In order to demonstrate the feasibility of predicting a failure before it happens using mathematical modeling, a typical wind power plant (not in Alpha Ventus) was chosen as a case study. All physical measurements available on that plant were recorded to a data archive for six months. One value per second was taken and recorded if it differed significantly from the previously recorded value. There were a total of 56 measurements available from around the turbine and generator but also subsidiary systems such a lubrication pump and so on. Using five months of these time-series, a mathematical model was created and found that the model agreed with the last month of experimental data to within 0.1%. Thus, we can safely assume that the model correctly represents the dynamics of the wind power plant.
This system was then allowed to make predictions for the future state of the plant. The prediction, according to the model's own calculations, was accurate up to one week in advance. Naturally, such predictions assume that the conditions present do not change significantly during this projection. If they do, then a new prediction is immediately made. If for example a storm suddenly arises, the prediction must be adjusted.
One prediction made is shown in figure 7 where we can see that a particular vibration (the blue curve) on the turbine will exceed the maximum allowed alarm limit after 59 ± 5 hours from the present moment (present moment: the purple vertical line towards the right). Please note that this prediction actually means that the failure event will take place somewhere in the time range from 54 to 64 hours from now. A narrower range will become available as the event comes closer in time. This information is however accurate enough to become actionable. We may schedule a maintenance activity in two days from now that will definitely prevent the problem. Planning for two days in advance is sufficiently practical in order to solve the problem in practice.
In this case, no maintenance activity was performed, in order to test the accuracy of the prediction.
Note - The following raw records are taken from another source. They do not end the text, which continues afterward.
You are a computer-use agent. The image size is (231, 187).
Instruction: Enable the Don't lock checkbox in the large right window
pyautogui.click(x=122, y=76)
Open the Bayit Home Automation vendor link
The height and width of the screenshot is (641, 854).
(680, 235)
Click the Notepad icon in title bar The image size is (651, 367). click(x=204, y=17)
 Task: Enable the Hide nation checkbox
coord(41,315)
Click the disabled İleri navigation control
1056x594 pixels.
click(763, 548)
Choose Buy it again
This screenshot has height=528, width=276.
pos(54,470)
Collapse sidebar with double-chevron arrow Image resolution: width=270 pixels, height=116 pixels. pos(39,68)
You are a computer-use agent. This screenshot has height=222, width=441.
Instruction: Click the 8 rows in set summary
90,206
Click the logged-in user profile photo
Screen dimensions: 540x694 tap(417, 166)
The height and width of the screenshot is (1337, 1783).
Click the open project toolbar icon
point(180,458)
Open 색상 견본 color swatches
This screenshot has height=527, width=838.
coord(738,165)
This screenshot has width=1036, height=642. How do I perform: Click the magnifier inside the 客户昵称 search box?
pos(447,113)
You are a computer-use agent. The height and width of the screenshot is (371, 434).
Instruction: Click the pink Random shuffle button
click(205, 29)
It turned out that the turbine actually failed after 62 hours from the moment it was predicted to fail due to this particular vibration exceeding the allowed limit. This failure led to contact between the drive shaft and the casing, which led to a fire effectively destroying the plant. The remainder of the plant had to be demolished and replaced.
If, on the basis of the model’s prediction, one would have intervened and remedied the cause of the excessive vibration, the failure of the plant could have effectively been prevented – with a minimum amount of time outage and financial damage: Just a few inexpensive parts would have had to be replaced with minimum human effort preventing the actually experienced total loss.
Figure 7: The prediction for one of the wind power plant's vibration sensors on the turbine clearly indicates a failure due to excessive vibration. The vertical line on the last fifth of the image is the current moment. The curve to the left of this line shows the actual measurements, the curve to the right shows the model's output with the confidence of the model; i.e. it shows the future failure that then actually happened.
It would have been impossible to predict this particular event more than 59 hours ahead of time as the qualitative change in the system (the failure mode) occurred just a few days before the event. The model must be able to see some qualitative change for some period of time before it is capable of extrapolating a failure and so the model has a reaction time. Events that are caused quickly are thus predicted relatively close to the deadline. In general, failure modes that are slower can be predicted longer in advance.